__Task objective__: Swap every "pushpin" in the data below for "thumbtack" and write the data out again with nothing else altered.

__Material shown__:

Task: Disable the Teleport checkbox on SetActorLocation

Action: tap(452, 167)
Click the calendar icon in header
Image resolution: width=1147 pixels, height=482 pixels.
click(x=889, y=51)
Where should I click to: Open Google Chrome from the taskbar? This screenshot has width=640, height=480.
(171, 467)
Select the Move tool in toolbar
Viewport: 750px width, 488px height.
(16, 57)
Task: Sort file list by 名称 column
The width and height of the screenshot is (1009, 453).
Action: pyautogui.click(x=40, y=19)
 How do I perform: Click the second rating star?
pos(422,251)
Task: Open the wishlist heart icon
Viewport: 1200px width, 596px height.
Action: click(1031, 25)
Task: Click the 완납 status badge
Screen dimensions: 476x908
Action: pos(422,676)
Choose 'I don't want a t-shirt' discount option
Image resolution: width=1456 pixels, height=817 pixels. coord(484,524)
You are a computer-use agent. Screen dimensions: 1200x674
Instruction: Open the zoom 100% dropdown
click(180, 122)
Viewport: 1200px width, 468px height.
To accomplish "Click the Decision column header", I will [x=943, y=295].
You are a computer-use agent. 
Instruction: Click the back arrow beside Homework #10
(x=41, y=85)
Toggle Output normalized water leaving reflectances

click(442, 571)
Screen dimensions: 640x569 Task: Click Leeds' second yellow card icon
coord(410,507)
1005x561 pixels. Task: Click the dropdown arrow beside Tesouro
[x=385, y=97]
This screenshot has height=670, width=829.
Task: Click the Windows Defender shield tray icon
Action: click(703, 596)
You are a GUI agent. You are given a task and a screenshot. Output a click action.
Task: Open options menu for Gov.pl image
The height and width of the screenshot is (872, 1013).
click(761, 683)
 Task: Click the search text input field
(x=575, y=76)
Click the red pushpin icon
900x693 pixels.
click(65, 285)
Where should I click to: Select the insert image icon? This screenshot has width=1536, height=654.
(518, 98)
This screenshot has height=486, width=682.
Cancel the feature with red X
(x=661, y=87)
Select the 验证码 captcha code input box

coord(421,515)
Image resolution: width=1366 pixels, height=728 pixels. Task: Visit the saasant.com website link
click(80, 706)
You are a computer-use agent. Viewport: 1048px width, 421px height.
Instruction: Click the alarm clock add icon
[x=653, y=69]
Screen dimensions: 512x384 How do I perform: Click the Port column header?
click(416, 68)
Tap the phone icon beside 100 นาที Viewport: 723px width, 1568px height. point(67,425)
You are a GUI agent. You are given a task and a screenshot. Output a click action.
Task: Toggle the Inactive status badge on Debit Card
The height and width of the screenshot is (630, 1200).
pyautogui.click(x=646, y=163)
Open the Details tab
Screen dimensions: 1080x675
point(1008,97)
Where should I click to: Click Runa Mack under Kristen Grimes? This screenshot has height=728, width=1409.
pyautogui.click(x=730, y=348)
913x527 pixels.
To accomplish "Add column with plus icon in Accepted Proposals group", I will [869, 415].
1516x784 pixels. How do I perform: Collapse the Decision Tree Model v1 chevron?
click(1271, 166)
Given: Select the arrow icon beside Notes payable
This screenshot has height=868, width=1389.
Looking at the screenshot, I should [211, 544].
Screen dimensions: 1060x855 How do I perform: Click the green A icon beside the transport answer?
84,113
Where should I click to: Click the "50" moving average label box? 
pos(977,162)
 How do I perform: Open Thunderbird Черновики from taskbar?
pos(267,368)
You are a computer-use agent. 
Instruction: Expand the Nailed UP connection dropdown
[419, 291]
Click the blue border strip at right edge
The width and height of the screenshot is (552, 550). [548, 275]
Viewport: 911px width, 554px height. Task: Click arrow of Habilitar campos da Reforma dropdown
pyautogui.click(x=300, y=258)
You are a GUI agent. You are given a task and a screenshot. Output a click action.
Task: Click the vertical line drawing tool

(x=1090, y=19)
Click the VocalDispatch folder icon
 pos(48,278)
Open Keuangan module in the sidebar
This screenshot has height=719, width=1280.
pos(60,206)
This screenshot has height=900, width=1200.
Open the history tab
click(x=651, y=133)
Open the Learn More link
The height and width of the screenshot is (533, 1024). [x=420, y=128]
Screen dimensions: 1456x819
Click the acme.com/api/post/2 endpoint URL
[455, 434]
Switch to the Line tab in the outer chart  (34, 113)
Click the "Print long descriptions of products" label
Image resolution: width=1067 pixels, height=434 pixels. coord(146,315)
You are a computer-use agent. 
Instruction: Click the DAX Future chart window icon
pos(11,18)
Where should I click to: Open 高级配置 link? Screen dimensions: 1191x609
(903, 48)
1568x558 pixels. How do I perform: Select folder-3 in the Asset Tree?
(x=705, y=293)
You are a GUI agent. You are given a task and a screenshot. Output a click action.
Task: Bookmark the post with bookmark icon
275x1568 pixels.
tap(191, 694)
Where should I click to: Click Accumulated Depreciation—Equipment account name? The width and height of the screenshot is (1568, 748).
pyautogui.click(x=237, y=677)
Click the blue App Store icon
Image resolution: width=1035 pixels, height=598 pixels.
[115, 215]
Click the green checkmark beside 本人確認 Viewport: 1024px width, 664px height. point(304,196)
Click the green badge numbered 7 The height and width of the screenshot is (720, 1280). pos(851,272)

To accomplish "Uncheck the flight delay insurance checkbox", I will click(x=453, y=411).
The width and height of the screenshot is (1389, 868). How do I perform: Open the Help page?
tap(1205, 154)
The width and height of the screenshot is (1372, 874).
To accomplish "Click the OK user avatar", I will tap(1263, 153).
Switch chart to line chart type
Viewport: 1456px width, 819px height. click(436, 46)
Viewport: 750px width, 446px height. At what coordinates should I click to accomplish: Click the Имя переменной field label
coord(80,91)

__Full answer__:
Task: Disable the Teleport checkbox on SetActorLocation

Action: tap(452, 167)
Click the calendar icon in header
Image resolution: width=1147 pixels, height=482 pixels.
click(x=889, y=51)
Where should I click to: Open Google Chrome from the taskbar? This screenshot has width=640, height=480.
(171, 467)
Select the Move tool in toolbar
Viewport: 750px width, 488px height.
(16, 57)
Task: Sort file list by 名称 column
The width and height of the screenshot is (1009, 453).
Action: pyautogui.click(x=40, y=19)
 How do I perform: Click the second rating star?
pos(422,251)
Task: Open the wishlist heart icon
Viewport: 1200px width, 596px height.
Action: click(1031, 25)
Task: Click the 완납 status badge
Screen dimensions: 476x908
Action: pos(422,676)
Choose 'I don't want a t-shirt' discount option
Image resolution: width=1456 pixels, height=817 pixels. coord(484,524)
You are a computer-use agent. Screen dimensions: 1200x674
Instruction: Open the zoom 100% dropdown
click(180, 122)
Viewport: 1200px width, 468px height.
To accomplish "Click the Decision column header", I will [x=943, y=295].
You are a computer-use agent. 
Instruction: Click the back arrow beside Homework #10
(x=41, y=85)
Toggle Output normalized water leaving reflectances

click(442, 571)
Screen dimensions: 640x569 Task: Click Leeds' second yellow card icon
coord(410,507)
1005x561 pixels. Task: Click the dropdown arrow beside Tesouro
[x=385, y=97]
This screenshot has height=670, width=829.
Task: Click the Windows Defender shield tray icon
Action: click(703, 596)
You are a GUI agent. You are given a task and a screenshot. Output a click action.
Task: Open options menu for Gov.pl image
The height and width of the screenshot is (872, 1013).
click(761, 683)
 Task: Click the search text input field
(x=575, y=76)
Click the red thumbtack icon
900x693 pixels.
click(65, 285)
Where should I click to: Select the insert image icon? This screenshot has width=1536, height=654.
(518, 98)
This screenshot has height=486, width=682.
Cancel the feature with red X
(x=661, y=87)
Select the 验证码 captcha code input box

coord(421,515)
Image resolution: width=1366 pixels, height=728 pixels. Task: Visit the saasant.com website link
click(80, 706)
You are a computer-use agent. Viewport: 1048px width, 421px height.
Instruction: Click the alarm clock add icon
[x=653, y=69]
Screen dimensions: 512x384 How do I perform: Click the Port column header?
click(416, 68)
Tap the phone icon beside 100 นาที Viewport: 723px width, 1568px height. point(67,425)
You are a GUI agent. You are given a task and a screenshot. Output a click action.
Task: Toggle the Inactive status badge on Debit Card
The height and width of the screenshot is (630, 1200).
pyautogui.click(x=646, y=163)
Open the Details tab
Screen dimensions: 1080x675
point(1008,97)
Where should I click to: Click Runa Mack under Kristen Grimes? This screenshot has height=728, width=1409.
pyautogui.click(x=730, y=348)
913x527 pixels.
To accomplish "Add column with plus icon in Accepted Proposals group", I will [869, 415].
1516x784 pixels. How do I perform: Collapse the Decision Tree Model v1 chevron?
click(1271, 166)
Given: Select the arrow icon beside Notes payable
This screenshot has height=868, width=1389.
Looking at the screenshot, I should [211, 544].
Screen dimensions: 1060x855 How do I perform: Click the green A icon beside the transport answer?
84,113
Where should I click to: Click the "50" moving average label box? 
pos(977,162)
 How do I perform: Open Thunderbird Черновики from taskbar?
pos(267,368)
You are a computer-use agent. 
Instruction: Expand the Nailed UP connection dropdown
[419, 291]
Click the blue border strip at right edge
The width and height of the screenshot is (552, 550). [548, 275]
Viewport: 911px width, 554px height. Task: Click arrow of Habilitar campos da Reforma dropdown
pyautogui.click(x=300, y=258)
You are a GUI agent. You are given a task and a screenshot. Output a click action.
Task: Click the vertical line drawing tool

(x=1090, y=19)
Click the VocalDispatch folder icon
 pos(48,278)
Open Keuangan module in the sidebar
This screenshot has height=719, width=1280.
pos(60,206)
This screenshot has height=900, width=1200.
Open the history tab
click(x=651, y=133)
Open the Learn More link
The height and width of the screenshot is (533, 1024). [x=420, y=128]
Screen dimensions: 1456x819
Click the acme.com/api/post/2 endpoint URL
[455, 434]
Switch to the Line tab in the outer chart  (34, 113)
Click the "Print long descriptions of products" label
Image resolution: width=1067 pixels, height=434 pixels. coord(146,315)
You are a computer-use agent. 
Instruction: Click the DAX Future chart window icon
pos(11,18)
Where should I click to: Open 高级配置 link? Screen dimensions: 1191x609
(903, 48)
1568x558 pixels. How do I perform: Select folder-3 in the Asset Tree?
(x=705, y=293)
You are a GUI agent. You are given a task and a screenshot. Output a click action.
Task: Bookmark the post with bookmark icon
275x1568 pixels.
tap(191, 694)
Where should I click to: Click Accumulated Depreciation—Equipment account name? The width and height of the screenshot is (1568, 748).
pyautogui.click(x=237, y=677)
Click the blue App Store icon
Image resolution: width=1035 pixels, height=598 pixels.
[115, 215]
Click the green checkmark beside 本人確認 Viewport: 1024px width, 664px height. point(304,196)
Click the green badge numbered 7 The height and width of the screenshot is (720, 1280). pos(851,272)

To accomplish "Uncheck the flight delay insurance checkbox", I will click(x=453, y=411).
The width and height of the screenshot is (1389, 868). How do I perform: Open the Help page?
tap(1205, 154)
The width and height of the screenshot is (1372, 874).
To accomplish "Click the OK user avatar", I will tap(1263, 153).
Switch chart to line chart type
Viewport: 1456px width, 819px height. click(436, 46)
Viewport: 750px width, 446px height. At what coordinates should I click to accomplish: Click the Имя переменной field label
coord(80,91)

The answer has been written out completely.